WHAT YOU SHOULD DO: Copy every line of the entries below word for word, and leave the pictures out of your answer.

DATASET:

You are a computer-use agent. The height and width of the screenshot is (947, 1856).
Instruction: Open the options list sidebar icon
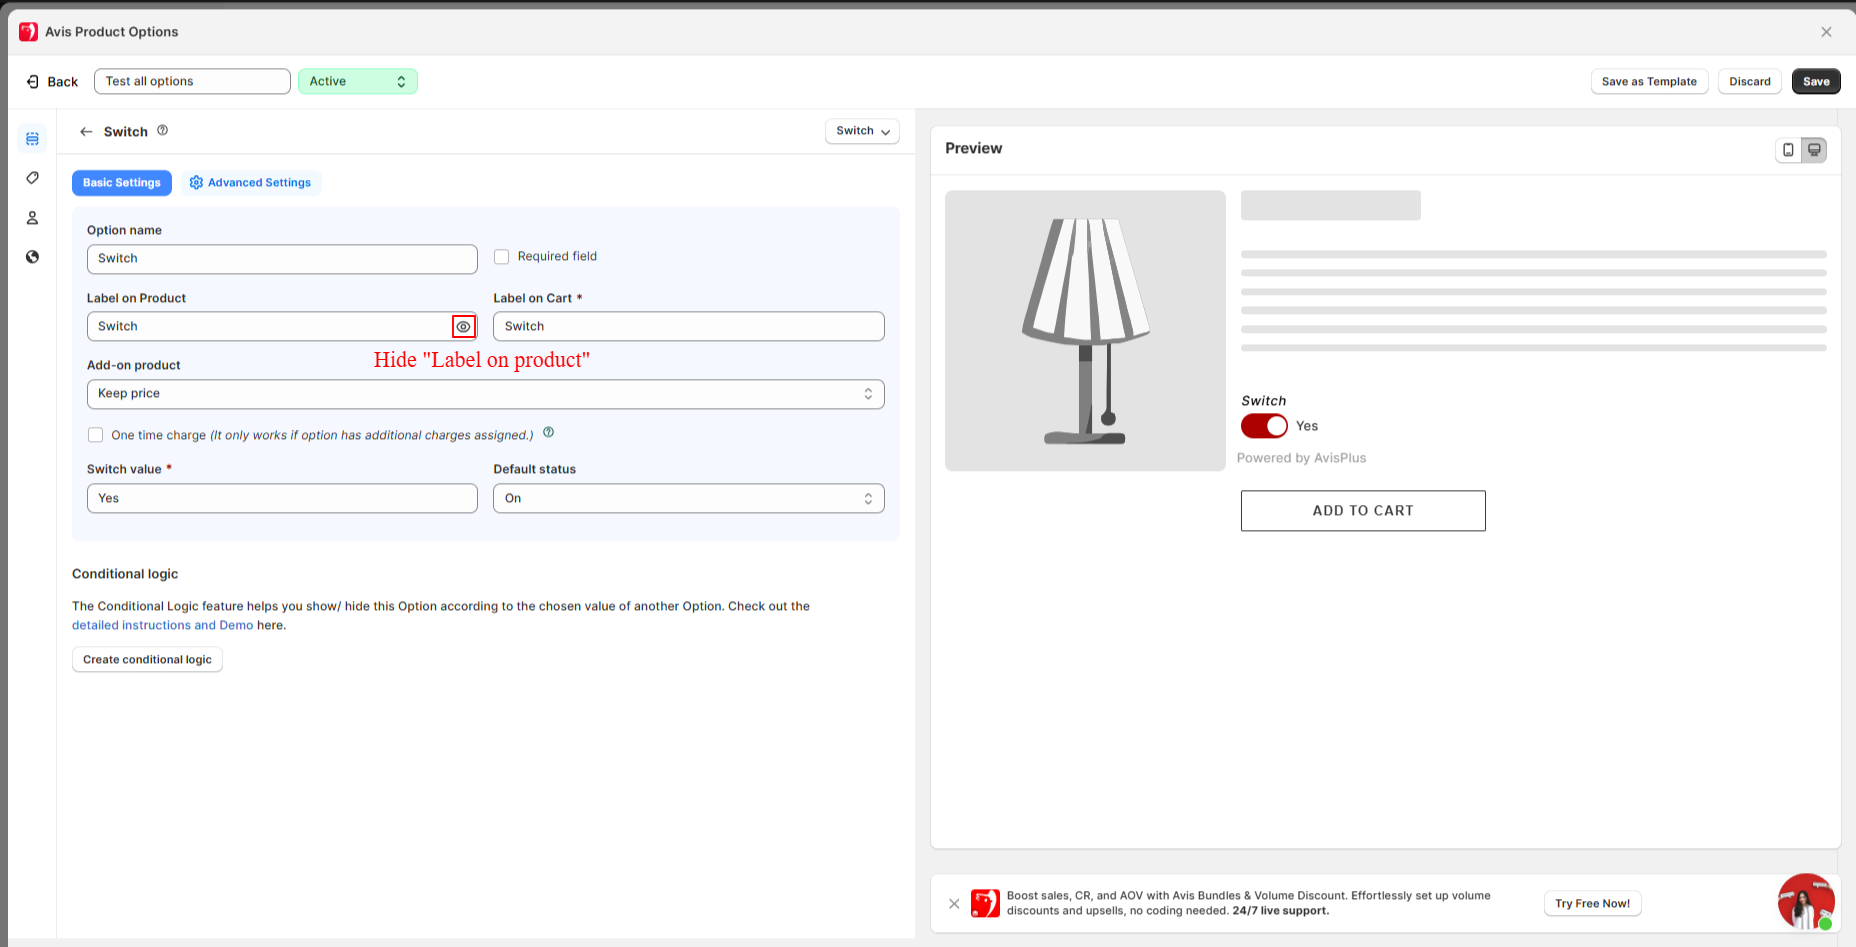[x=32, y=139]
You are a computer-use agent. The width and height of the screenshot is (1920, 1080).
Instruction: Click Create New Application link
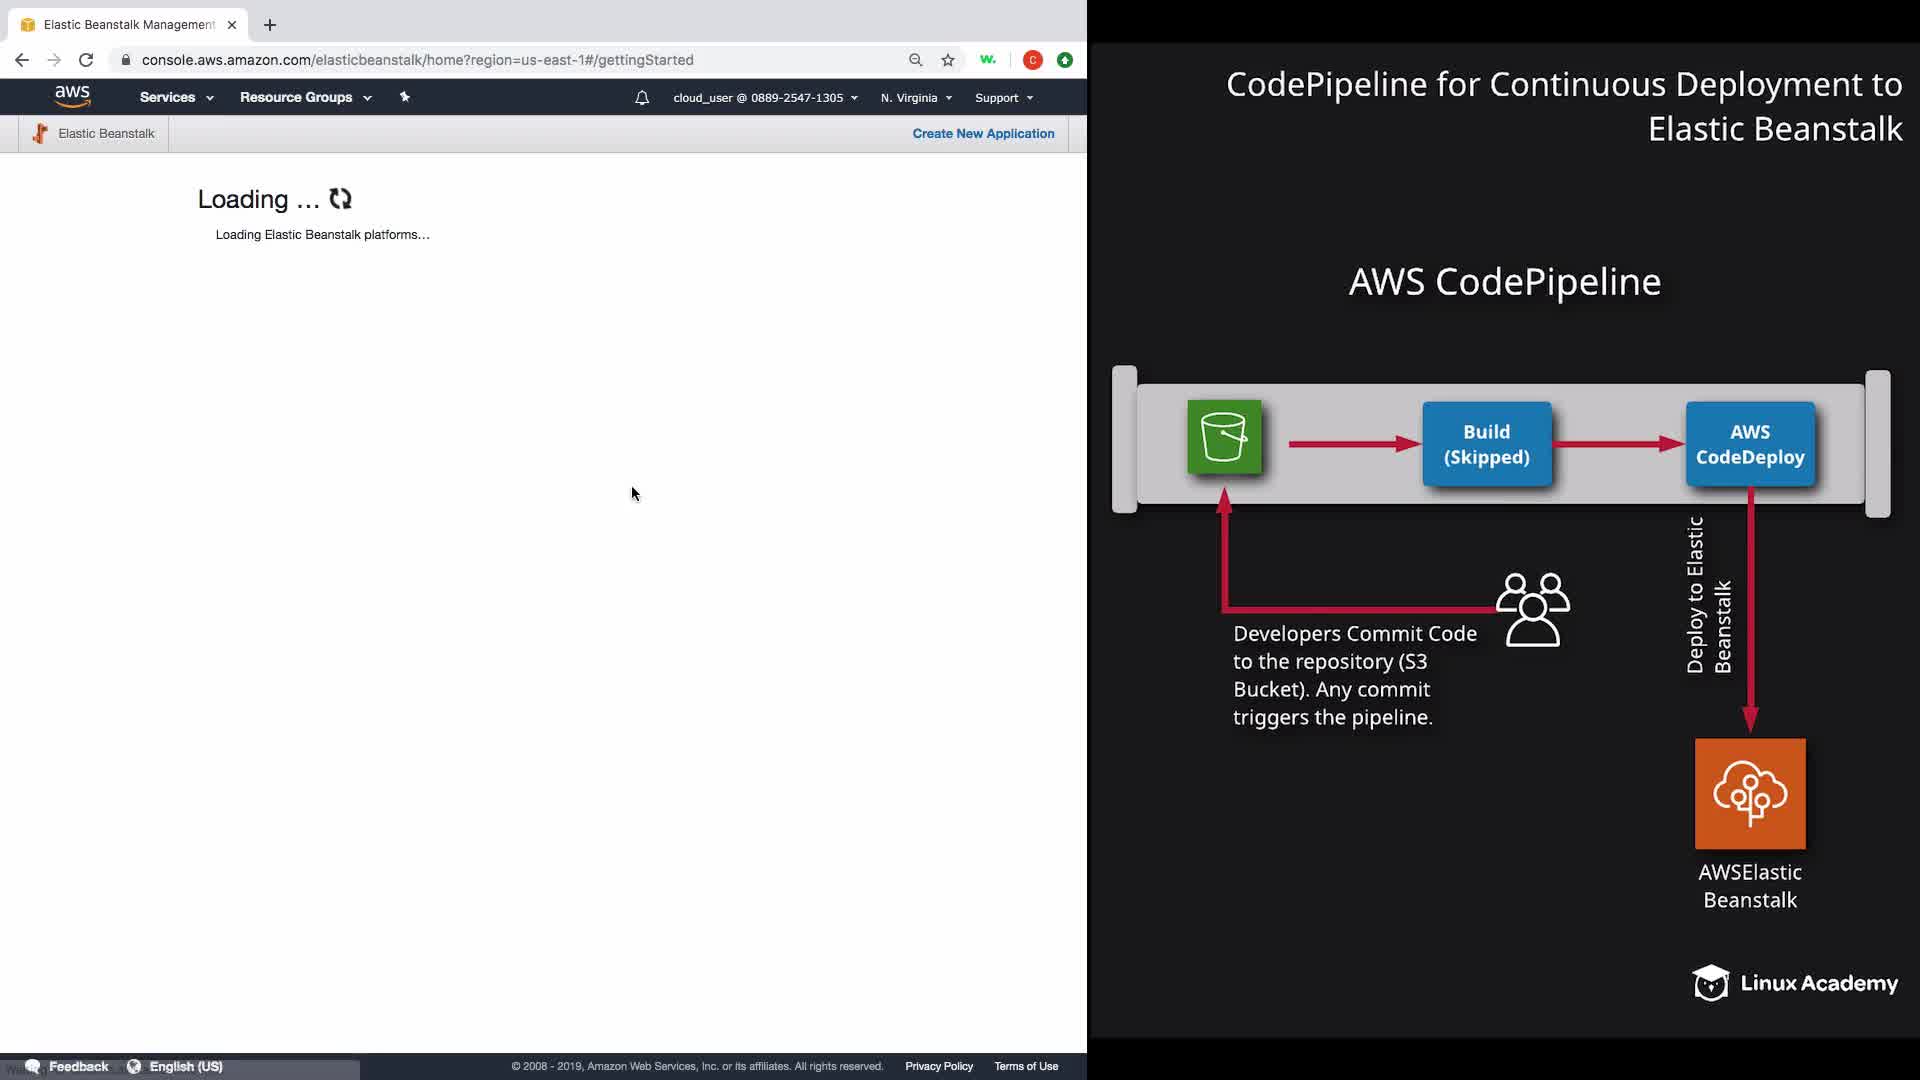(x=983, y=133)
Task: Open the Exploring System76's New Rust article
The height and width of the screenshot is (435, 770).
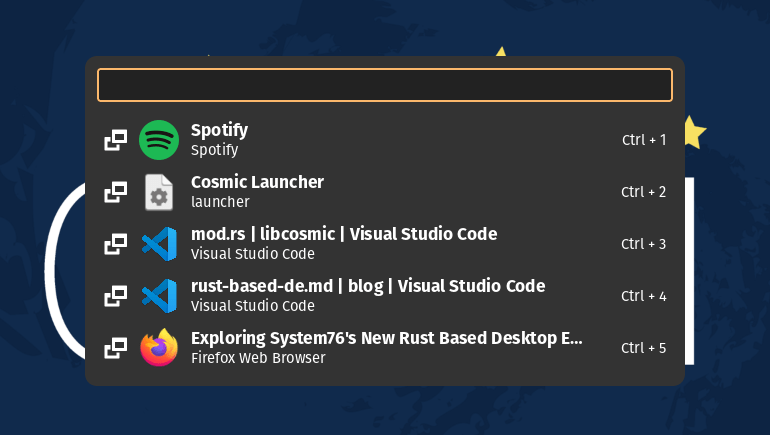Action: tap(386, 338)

WRITTEN ANSWER:
You are a computer-use agent. The height and width of the screenshot is (947, 1856).
Instruction: Open the options list sidebar icon
[x=32, y=139]
You are a computer-use agent. The width and height of the screenshot is (1920, 1080).
Instruction: Click Create New Application link
(x=983, y=133)
Task: Open the Exploring System76's New Rust article
The height and width of the screenshot is (435, 770).
Action: tap(386, 338)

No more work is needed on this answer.